Turkish Economy Moves out of Freefall: Recovery Requires More Time
Industrial production dropped by 9.7 percent in June 2009 on a year-on-year basis, maintaining a continuous decline since the second half of 2008. After industrial production contracted by a record 23.8 percent in February, the decline in industrial output started to slow down in March, and this process has continued (EDM, June 11). As a sign of this partial recovery, in June the contraction rate dropped to single digits for the first time since November 2008. Moreover, in June industrial output increased by 7.3 percent compared to May (www.turkstat.gov.tr, August 10). This trend follows on the previous month. In May, TurkStat announced that industrial output increased by 0.8 percent compared to April (www.cnnturk.com, July 31).
According to the main industrial groupings (MIG’s) classification, the highest decline in June compared with the previous year was in capital goods -by 29.7 percent. Production declined by 10.6 percent in manufacturing industry, 7.9 percent in mining, and 7 percent in energy.

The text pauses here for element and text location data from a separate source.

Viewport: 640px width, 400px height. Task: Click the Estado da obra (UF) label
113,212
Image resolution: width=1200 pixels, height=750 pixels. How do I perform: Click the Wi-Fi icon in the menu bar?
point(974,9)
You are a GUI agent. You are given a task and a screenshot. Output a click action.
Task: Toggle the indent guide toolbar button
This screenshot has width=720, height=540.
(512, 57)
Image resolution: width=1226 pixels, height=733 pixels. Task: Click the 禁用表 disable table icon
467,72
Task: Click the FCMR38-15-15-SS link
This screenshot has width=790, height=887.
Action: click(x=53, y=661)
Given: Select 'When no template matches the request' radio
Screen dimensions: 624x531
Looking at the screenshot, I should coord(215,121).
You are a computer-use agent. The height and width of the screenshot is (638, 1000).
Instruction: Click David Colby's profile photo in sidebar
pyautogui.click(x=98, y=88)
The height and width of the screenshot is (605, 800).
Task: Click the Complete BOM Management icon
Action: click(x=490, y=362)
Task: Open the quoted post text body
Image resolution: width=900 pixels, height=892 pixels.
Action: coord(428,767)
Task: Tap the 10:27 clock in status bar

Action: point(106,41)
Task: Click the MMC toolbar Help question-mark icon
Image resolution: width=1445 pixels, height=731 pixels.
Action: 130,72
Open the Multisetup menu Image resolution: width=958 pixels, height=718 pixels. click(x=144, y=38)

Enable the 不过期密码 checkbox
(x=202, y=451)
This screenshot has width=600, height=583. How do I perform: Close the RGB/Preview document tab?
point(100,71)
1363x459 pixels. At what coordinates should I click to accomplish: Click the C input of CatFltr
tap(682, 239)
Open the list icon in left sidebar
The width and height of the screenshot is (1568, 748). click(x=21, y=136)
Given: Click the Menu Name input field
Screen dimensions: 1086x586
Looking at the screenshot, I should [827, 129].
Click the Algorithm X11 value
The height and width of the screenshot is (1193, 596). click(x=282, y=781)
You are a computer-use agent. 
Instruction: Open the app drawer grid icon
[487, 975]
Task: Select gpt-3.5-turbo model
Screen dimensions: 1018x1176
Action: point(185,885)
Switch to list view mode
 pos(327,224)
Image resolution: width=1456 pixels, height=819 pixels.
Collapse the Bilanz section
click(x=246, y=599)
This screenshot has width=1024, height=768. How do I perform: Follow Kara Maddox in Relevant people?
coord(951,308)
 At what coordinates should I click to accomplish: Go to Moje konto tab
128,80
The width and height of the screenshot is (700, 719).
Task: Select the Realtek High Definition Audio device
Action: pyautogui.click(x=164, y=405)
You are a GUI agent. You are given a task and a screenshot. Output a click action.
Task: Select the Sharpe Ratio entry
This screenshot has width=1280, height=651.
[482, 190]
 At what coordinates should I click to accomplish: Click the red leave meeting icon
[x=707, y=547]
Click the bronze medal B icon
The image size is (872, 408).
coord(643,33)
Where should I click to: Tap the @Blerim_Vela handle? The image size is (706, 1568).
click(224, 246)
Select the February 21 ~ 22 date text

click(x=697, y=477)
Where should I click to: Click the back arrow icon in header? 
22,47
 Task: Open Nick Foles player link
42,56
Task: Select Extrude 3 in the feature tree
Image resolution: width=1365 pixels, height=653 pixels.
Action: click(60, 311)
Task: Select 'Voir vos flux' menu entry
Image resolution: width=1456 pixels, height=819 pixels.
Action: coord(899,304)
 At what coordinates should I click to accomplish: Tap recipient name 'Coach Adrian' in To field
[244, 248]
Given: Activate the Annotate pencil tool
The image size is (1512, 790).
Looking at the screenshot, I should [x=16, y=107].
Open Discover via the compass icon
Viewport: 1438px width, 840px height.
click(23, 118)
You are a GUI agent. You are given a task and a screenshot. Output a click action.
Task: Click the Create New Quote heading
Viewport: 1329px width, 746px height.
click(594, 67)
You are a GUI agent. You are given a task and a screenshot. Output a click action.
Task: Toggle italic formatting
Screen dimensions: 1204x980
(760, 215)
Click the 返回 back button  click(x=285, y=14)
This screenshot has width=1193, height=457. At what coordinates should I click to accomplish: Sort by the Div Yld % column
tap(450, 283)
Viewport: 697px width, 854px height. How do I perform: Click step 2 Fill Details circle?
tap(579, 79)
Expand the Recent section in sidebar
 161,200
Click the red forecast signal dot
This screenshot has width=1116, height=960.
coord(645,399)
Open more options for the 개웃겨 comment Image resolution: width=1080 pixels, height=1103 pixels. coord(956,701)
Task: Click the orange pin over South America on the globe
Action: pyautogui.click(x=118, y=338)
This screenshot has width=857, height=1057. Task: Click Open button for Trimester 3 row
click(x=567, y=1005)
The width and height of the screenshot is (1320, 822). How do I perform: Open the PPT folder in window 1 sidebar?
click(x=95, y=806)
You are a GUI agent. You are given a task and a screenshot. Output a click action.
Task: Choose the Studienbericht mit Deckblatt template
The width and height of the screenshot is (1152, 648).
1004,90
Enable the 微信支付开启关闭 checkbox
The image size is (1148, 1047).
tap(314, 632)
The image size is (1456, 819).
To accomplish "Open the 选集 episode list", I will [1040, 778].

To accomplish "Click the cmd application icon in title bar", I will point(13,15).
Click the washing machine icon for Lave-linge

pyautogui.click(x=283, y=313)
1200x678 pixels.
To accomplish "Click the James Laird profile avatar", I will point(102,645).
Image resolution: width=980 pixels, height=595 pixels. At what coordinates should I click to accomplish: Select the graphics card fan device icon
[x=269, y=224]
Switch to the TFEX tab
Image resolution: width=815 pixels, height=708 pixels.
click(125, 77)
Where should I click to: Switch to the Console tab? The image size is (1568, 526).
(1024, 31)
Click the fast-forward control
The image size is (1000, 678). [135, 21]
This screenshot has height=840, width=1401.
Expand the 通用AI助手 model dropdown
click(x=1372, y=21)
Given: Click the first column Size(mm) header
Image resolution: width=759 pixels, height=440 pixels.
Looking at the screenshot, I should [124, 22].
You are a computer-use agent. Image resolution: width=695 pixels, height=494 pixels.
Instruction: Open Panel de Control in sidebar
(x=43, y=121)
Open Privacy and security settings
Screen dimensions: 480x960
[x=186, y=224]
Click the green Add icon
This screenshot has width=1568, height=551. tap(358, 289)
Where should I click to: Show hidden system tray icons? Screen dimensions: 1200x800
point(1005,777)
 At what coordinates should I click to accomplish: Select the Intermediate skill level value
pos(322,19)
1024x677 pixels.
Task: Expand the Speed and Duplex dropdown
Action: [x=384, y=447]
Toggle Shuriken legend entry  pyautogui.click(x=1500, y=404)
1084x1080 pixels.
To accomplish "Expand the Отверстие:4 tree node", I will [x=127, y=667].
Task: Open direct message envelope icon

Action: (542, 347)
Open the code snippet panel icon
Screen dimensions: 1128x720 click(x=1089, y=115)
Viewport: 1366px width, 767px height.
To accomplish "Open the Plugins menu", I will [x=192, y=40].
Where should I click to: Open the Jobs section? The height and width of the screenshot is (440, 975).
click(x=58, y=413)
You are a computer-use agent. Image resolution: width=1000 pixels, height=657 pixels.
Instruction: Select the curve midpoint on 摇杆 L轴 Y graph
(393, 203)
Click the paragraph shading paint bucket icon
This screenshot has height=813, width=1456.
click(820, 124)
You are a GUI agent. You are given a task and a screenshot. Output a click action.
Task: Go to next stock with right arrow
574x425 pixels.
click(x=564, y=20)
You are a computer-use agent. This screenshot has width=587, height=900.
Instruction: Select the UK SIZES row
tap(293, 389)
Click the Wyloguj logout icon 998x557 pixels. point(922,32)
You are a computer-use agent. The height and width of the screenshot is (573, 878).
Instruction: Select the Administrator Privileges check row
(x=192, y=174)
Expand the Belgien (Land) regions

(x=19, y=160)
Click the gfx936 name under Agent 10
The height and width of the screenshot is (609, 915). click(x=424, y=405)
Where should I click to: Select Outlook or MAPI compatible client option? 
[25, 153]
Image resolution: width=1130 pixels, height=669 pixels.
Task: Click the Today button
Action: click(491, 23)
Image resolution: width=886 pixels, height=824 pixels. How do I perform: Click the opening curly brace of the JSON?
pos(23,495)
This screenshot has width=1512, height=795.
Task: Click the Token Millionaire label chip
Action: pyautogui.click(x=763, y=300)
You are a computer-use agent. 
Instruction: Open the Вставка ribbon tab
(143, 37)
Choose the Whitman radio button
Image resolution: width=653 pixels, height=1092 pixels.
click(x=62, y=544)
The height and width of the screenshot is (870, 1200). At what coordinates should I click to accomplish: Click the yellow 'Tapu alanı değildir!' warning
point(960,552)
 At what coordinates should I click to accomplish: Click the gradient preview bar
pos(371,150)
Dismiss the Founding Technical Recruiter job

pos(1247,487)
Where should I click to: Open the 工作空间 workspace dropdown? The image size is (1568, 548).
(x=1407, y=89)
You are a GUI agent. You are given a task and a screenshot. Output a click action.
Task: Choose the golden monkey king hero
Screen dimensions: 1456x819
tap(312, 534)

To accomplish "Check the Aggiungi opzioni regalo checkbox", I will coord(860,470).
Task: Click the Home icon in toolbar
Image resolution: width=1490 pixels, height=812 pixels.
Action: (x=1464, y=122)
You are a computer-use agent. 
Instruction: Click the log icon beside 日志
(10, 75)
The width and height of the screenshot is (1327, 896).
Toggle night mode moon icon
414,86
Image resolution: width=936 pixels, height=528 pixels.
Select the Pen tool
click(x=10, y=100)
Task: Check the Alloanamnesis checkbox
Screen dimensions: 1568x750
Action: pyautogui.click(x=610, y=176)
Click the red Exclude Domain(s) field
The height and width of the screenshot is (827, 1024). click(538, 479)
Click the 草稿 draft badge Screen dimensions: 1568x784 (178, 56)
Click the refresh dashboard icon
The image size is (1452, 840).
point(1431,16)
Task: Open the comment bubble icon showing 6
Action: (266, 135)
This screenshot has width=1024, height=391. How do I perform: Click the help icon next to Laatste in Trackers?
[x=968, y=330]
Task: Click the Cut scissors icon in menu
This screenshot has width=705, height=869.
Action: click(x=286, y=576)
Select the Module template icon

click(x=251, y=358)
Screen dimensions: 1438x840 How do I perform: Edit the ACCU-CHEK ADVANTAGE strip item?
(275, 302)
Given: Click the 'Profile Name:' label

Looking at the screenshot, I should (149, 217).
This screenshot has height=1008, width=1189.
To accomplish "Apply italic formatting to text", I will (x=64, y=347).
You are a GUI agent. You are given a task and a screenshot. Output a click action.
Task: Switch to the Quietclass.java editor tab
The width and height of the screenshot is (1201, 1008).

Economists suggest that the slowing of the decline over four consecutive months and the rise in output on a month-on-month basis has bolstered expectations that the contraction might be bottoming out. Tanil Kucuk, the Chairman of the Istanbul Chamber of Industry (ISO), said that although 9.7 percent is a very high rate of decline under normal conditions, “looking at the economic situation for the past year, we consider this development the lesser of two evils and find it promising” (Hurriyet Daily News, August 10).
Experts believe that there is a visible upturn in the Turkish economy. Recently released economic figures also lend partial support to this optimistic outlook. Data released by the Central Bank showed that the current account deficit dropped 65 percent in June on a year-on-year basis. In the first half of 2009, the current account deficit was also down 75.7 percent compared to the same period last year (www.ntvmsnbc.com, August 10). According to the projections of TurkStat based on the figures from the first half of 2008, Turkey’s foreign trade deficit is likely to decrease by the end of the year and will drop to $27.2 billion (Referans, August 11). At the end of 2008, Turkey’s foreign trade balance recorded a $69.8 billion deficit (Milliyet, January 30). The exponentially growing foreign account deficit and foreign trade deficit were major concerns for the Turkish economy prior to the global financial crisis. The slowdown brought about by the crisis had a positive effect by curbing Turkey’s imports. Although exports also declined, as a result of the shrinking global economy, the Central Bank estimates that Turkey’s export volume will grow as the global economy starts to recover.
The improvement is attributed largely to the economic recovery plans which the government launched in the first half of the year. Through several stimulus packages, the government introduced temporary tax cuts on automobiles, home appliances and housing in order to generate domestic demand and reduce the impact of the crisis on the country (EDM, March 16). The effect of the economic packages in this recovery is evident, especially in household appliances production, where there is a clear increase. The production of durable consumer goods increased by 7.2 percent and perishable consumer goods increased by 1.8 percent. However, the production decline within the automotive sector has continued (www.turkstat.gov.tr, August 10).
Nonetheless, experts estimate that the effect of the domestic demand generated by the stimulus packages might wane after August. Therefore, they expect the contraction in the economy to persist in the third quarter of 2009, and perhaps beyond (www.ntvmsnbc.com, August 10). Therefore, though finding the recent figures promising, the representatives of industrialists had expected more than “hope” and called on the government to take additional precautions to get the country out of recession (Anadolu Ajansi, August 10).
However, given the heavy costs of the previous packages on the treasury, the government is unlikely to pass a large-scale stimulus package. Due to the public spending ahead of the March local elections and the declining state revenues as a result of the crisis, the budget deficit has already surpassed the estimates at the beginning of the year. While the deficit is expected to reach TL 70 billion at the end of the year, the government is trying to keep it within the range of TL 60 billion. Toward this end, it has already raised some taxes and announced cuts in spending, including healthcare. Therefore, rather than introducing new packages to stimulate demand, the government is working on new measures to narrow the budget deficit (Radikal, July 23). Although tax hikes and limitations on government spending might narrow the gap, they may also curb demand and negatively affect growth.
The Turkish economy may no longer be in free fall, but it is unclear how sustainable the recovery might prove. Since the effect of the domestic stimulus packages appears to be short-lived and the government is unlikely to initiate any new stimulus packages, the Turkish economy’s sustainable recovery depends on external demand, and hence developments within the global economy.
Fortunately, the upward trend in the Turkish economy is accompanied by the recent news coming from the world markets. American, Chinese and other large economies also reported the positive effect of economic packages in preventing the deepening of the global recession. While signs of recovery have raised hopes that the global economic downturn might be coming to an end, it is too early to expect an expanding external demand to stimulate the Turkish economy. Therefore, it might take more time before Turkey can move out of the recession.